Entries taken from a collection:
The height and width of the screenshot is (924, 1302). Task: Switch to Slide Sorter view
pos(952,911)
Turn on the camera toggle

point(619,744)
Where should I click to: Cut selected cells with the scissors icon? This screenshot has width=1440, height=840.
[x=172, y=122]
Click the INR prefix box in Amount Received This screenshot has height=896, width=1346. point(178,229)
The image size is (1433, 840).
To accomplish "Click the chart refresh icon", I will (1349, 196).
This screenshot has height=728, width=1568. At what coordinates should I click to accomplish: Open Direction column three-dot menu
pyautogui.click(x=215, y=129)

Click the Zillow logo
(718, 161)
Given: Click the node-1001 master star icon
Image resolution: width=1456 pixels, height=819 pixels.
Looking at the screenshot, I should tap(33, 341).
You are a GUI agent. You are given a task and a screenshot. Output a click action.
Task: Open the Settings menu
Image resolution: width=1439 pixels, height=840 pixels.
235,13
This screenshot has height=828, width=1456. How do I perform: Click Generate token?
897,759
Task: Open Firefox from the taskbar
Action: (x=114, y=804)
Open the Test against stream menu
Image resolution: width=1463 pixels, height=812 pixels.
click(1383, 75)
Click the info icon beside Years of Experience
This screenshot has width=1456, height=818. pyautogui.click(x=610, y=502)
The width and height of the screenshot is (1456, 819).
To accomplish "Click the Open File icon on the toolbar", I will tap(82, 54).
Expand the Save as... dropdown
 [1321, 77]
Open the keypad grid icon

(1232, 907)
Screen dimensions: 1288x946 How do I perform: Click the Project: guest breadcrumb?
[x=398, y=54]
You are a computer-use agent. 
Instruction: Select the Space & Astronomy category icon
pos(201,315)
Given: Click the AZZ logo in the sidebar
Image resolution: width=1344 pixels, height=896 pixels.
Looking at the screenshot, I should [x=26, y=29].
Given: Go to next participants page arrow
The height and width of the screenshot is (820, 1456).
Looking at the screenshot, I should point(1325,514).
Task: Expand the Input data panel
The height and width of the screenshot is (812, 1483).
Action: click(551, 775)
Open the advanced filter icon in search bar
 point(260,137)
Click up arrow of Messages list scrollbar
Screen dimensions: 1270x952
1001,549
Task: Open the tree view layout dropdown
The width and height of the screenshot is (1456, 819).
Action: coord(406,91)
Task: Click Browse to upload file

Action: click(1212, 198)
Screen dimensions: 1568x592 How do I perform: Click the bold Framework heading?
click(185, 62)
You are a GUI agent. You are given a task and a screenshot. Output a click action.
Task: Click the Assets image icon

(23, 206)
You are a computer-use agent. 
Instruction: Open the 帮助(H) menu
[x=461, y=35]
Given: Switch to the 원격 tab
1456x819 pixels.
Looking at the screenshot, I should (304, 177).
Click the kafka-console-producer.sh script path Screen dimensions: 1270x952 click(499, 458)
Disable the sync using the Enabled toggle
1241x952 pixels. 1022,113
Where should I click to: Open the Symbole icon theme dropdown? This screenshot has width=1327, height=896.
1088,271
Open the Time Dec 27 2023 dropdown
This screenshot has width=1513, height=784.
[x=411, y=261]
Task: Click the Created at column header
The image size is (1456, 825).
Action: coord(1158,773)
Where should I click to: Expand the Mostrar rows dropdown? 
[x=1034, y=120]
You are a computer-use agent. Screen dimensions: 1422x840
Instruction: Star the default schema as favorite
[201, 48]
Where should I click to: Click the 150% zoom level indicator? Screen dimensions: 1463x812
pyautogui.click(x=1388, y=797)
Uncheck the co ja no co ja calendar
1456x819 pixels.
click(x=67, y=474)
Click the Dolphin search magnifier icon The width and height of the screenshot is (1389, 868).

**Work instruction:**
Starting at the line above that holds "Given: Switch to the 원격 tab" and ending at the line that holds "Task: Click the Created at column header", transcribe each line exactly and include no other lines.

**Response to this exercise:**
Given: Switch to the 원격 tab
1456x819 pixels.
Looking at the screenshot, I should (304, 177).
Click the kafka-console-producer.sh script path Screen dimensions: 1270x952 click(499, 458)
Disable the sync using the Enabled toggle
1241x952 pixels. 1022,113
Where should I click to: Open the Symbole icon theme dropdown? This screenshot has width=1327, height=896.
1088,271
Open the Time Dec 27 2023 dropdown
This screenshot has width=1513, height=784.
[x=411, y=261]
Task: Click the Created at column header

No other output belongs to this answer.